Arch Neurol. 2003 Aug;60(8):1113-8. doi: 10.1001/archneur.60.8.1113.
The most frequent form of autosomal dominant hereditary spastic paraparesis is associated with the SPG4 locus, described originally as a pure form of the disease. Mutations of the SPG4 gene have been increasingly associated with reports of cognitive impairment.

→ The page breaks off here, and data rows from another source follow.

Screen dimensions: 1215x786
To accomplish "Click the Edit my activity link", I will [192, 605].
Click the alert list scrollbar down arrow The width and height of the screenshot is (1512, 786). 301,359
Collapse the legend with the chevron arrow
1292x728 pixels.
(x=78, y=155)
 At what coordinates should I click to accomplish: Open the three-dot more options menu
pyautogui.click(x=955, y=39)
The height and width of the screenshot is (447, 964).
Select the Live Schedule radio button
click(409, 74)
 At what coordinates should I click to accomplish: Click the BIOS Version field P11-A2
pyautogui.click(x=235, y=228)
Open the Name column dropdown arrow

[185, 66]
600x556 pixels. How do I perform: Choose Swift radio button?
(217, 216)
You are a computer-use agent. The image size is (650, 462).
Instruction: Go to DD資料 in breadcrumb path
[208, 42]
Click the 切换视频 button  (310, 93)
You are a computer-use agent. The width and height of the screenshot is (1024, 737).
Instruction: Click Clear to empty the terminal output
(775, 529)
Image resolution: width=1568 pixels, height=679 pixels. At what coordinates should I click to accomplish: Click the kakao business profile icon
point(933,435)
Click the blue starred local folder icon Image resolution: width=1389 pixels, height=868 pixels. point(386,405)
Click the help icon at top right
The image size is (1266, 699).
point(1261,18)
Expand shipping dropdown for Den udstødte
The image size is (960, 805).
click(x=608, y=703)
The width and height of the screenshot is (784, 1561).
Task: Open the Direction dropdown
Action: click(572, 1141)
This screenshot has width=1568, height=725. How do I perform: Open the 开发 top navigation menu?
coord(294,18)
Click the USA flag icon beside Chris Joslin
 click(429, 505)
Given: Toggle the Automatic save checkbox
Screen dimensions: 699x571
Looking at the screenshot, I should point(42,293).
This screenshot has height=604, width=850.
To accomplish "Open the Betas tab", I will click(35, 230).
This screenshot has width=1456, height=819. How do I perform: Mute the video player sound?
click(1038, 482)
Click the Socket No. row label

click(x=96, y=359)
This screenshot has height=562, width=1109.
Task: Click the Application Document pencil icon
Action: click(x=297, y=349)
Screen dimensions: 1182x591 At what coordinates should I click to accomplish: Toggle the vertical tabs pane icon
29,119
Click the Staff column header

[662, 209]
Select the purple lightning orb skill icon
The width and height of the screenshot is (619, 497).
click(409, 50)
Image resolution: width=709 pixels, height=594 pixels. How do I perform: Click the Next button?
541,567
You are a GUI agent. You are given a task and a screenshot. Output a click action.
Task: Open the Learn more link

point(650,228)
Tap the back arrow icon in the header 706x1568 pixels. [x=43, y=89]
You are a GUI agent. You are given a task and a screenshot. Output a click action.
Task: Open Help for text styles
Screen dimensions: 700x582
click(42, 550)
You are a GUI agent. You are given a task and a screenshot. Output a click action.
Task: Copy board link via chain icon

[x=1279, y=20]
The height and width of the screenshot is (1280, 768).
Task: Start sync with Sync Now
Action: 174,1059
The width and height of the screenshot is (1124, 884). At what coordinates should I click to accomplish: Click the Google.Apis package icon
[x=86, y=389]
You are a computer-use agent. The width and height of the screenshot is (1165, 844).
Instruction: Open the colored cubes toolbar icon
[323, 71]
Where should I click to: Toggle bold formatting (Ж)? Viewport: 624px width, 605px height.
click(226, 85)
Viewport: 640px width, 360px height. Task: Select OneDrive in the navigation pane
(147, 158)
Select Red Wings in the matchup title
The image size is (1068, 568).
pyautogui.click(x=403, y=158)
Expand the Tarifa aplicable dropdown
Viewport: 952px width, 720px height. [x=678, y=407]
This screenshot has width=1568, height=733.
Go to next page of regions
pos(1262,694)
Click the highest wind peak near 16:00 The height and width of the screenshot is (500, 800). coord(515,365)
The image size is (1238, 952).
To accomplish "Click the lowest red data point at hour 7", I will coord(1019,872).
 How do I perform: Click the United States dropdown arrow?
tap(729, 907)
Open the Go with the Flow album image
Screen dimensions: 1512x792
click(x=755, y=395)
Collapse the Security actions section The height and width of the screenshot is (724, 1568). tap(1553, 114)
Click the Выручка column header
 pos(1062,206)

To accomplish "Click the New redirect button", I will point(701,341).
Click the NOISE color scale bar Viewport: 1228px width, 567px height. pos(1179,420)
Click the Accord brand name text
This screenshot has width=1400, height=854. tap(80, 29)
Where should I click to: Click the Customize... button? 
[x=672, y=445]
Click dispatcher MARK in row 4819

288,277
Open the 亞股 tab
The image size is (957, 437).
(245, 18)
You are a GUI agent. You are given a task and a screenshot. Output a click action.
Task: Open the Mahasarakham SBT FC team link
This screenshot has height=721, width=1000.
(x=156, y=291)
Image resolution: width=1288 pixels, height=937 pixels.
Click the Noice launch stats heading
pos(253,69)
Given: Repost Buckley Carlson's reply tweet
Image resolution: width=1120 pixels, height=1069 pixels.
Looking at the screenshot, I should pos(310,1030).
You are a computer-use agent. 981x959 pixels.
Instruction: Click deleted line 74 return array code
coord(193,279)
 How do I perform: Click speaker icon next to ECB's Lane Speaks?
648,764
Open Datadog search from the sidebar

To investigate cognitive function in 10 families with hereditary spastic paraparesis due to mutations in the SPG4 gene, using intrafamilial control subjects.
Neuropsychological examinations, including the Cambridge Cognitive Evaluation, were conducted in 29 carriers with identified SPG4 mutations and 29 intrafamilial controls.
Carriers were not demented but had a subclinical cognitive impairment primarily affecting executive functions. The dysfunction was more severe in those carriers older than 50 years, but was correlated with the progression of the disease, not with age. Disease progression and cognitive impairment appeared to be more severe in the carriers of missense mutations than in those with truncating mutations.
Asymptomatic cognitive impairment mostly affecting executive functions is present in SPG4 mutation carriers and is more frequent in those with missense mutations.